Geçen yüzyılın başlarında yaptığı medeniyet tahlillerinde, “heves ve heva, rekabet ve tahakküm” üzerine bina edilen Avrupa medeniyetinin günahlarının iyiliklerine galebe ettiğini ve ihtilâlci komitelerle “kurtlaşmış bir ağaç” hükmüne girdiğini belirten Bediüzzaman, “İnşaallah istikbaldeki İslamiyetin kuvvetiyle medeniyetin mehasini (güzellikleri) galebe edecek, zemin yüzünü pisliklerden temizleyecek, sulh-u umumîyi (dünya barışını) temin edecek” diyordu.
Bu noktaya barışçı bir arınma süreci ile ulaşılabileceğini vurgulayarak, “doğru İslamiyet”in bu noktadaki olumlu katkılarına dikkat çekiyordu.
Ona göre, düşmanın taassup, inat ve tecavüzünün silah ve kılıçla kırılıp def edildiği dönemler geride kalmıştı. Silah ve kılıcın yerini yeni çağda hakikî medeniyet, maddî terakki ve hak ve hakkaniyetin manevî kılıçları alacaktı. Bu çerçevede İslâm âlemini hedef alan düşmanların dışarıda değil, içeride aranması gerektiğini ifade eden Said Nursî, “Bizim düşmanımız cehalet, zaruret, ihtilâftır.
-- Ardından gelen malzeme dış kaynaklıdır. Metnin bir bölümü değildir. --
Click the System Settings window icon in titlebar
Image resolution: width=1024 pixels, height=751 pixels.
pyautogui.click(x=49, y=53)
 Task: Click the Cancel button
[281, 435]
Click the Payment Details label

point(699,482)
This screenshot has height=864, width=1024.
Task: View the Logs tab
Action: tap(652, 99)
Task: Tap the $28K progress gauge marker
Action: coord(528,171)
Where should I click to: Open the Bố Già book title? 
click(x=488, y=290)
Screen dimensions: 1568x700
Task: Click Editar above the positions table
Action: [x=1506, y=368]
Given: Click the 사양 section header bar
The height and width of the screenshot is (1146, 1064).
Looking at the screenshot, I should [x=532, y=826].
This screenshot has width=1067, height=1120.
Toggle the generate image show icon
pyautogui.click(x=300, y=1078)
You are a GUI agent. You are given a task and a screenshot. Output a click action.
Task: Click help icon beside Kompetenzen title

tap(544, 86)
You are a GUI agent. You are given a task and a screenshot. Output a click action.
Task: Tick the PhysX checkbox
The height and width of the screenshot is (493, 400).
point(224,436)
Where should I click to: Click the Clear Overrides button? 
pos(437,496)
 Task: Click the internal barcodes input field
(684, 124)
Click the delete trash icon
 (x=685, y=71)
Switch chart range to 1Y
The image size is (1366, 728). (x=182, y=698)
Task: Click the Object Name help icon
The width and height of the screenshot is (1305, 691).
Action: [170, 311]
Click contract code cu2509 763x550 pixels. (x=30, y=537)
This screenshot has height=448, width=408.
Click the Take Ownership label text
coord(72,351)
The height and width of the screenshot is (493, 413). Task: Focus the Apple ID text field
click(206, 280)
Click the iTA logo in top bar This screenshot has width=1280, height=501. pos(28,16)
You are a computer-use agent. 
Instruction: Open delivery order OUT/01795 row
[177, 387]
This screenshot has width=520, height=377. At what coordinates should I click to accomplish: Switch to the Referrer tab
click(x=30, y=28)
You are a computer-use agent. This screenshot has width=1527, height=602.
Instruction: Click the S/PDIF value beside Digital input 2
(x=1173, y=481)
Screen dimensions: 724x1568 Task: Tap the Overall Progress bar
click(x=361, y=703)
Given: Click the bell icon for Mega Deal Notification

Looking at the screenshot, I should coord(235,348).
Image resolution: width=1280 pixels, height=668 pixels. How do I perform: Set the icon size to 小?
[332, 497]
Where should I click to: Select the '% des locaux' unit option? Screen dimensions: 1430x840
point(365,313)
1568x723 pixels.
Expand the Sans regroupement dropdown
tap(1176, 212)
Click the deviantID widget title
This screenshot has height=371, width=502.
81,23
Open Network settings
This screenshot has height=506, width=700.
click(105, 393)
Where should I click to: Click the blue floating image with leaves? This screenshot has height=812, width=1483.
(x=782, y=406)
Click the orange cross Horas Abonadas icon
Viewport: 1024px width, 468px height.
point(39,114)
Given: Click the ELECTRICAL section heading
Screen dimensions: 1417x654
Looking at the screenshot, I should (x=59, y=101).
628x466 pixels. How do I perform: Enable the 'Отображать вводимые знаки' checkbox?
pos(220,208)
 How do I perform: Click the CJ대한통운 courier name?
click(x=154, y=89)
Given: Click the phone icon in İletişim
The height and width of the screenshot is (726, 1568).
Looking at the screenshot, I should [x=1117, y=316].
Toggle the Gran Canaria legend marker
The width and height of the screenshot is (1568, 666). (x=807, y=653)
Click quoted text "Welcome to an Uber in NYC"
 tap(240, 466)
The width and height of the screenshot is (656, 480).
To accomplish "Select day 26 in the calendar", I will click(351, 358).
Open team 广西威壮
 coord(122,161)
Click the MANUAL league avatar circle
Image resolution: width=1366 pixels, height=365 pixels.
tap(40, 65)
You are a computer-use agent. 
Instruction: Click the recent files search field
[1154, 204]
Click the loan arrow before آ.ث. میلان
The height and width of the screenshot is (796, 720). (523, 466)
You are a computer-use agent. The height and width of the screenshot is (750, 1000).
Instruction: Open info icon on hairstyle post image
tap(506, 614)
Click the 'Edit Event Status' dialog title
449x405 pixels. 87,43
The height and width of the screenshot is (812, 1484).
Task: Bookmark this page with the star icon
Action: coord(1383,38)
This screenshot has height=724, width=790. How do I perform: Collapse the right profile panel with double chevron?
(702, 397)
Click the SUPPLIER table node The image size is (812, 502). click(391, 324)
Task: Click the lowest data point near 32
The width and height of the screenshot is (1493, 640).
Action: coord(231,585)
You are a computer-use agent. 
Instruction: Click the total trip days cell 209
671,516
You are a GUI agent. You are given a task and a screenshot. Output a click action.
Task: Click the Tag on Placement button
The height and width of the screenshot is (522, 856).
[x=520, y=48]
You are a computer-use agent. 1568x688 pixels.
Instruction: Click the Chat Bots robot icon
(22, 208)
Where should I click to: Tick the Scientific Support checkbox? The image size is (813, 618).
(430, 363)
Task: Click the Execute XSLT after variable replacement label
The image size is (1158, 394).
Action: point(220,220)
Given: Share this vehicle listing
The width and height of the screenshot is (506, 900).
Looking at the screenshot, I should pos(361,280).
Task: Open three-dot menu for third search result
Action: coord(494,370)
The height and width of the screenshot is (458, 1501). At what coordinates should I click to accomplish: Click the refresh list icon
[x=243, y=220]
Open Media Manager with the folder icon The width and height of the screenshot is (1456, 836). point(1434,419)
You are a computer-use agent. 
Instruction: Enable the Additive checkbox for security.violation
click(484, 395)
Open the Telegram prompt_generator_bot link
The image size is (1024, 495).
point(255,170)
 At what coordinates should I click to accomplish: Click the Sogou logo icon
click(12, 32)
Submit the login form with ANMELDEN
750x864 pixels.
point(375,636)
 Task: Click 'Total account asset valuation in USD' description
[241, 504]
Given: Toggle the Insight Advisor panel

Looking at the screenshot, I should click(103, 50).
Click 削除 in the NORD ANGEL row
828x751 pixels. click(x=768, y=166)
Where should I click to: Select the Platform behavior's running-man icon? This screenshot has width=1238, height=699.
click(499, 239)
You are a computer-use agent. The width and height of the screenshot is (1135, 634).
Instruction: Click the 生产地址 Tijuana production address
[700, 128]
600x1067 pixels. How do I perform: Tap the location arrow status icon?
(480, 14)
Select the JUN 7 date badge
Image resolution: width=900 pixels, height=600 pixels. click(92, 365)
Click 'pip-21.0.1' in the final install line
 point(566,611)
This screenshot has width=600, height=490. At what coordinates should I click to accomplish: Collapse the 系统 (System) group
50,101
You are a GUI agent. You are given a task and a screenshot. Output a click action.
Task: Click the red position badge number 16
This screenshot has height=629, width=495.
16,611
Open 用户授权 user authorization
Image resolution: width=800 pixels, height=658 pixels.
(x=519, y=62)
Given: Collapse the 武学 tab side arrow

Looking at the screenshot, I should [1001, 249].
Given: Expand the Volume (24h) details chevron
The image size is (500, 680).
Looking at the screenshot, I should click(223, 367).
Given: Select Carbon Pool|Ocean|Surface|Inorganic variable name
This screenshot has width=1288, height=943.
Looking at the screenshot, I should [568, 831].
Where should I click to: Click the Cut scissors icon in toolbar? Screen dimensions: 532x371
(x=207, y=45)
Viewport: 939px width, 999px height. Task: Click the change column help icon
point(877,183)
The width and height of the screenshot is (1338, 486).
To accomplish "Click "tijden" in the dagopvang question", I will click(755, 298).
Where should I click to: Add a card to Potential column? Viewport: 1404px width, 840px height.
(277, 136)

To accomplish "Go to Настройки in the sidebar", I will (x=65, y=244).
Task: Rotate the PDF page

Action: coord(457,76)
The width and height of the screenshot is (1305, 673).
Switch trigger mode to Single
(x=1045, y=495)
Bu üç düşmana sanat, marifet, ittifak silahıyla cihad edeceğiz” diyerek, Müslümanları perişan eden cehalet, fakirlik ve ihtilâflara karşı topyekûn bir mücadele çağrısında bulunuyordu.
Kaldı ki, medeniyet, fazilet ve hürriyetin galebe çalacağı bir dünyada böylesi dış tehditlerin de ortadan kalkacağını ve sulh-u umumî dairesinde kurulacak hakikî medeniyetin tesisinde, Müslüman-Hıristiyan ittifakının büyük rolü olacağını belirtiyordu.
Onun için de, yeryüzünü küçük bir köy haline getireceğini çok önceden görüp dikkat çektiği globalleşme çağına girilirken, Müslümanları kimliklerinden taviz vermeden bu çağın gereklerini karşılayabilecek donanıma sahip kılmaya yönelik çok güçlü izah, irşad ve ikazlarda bulunmuştu.
Aklın fen, vicdanın din ilimleriyle aydınlanacağına işaret edip, bilime din adına sahip çıkmış, bu çağda i’lâ-yı kelimetullahın maddeten terakkî ile olacağını belirterek Müslümanları kalkınmaya teşvik etmişti.
Keza, insanlığın kaydettiği sosyal gelişmeleri dikkatle izlemiş, gidişatın varacağı yeri büyük bir isabetle öngörmüş, bunun sonucu olarak demokrasi, hak ve hürriyet kavramlarını samimiyetle sahiplenmişti.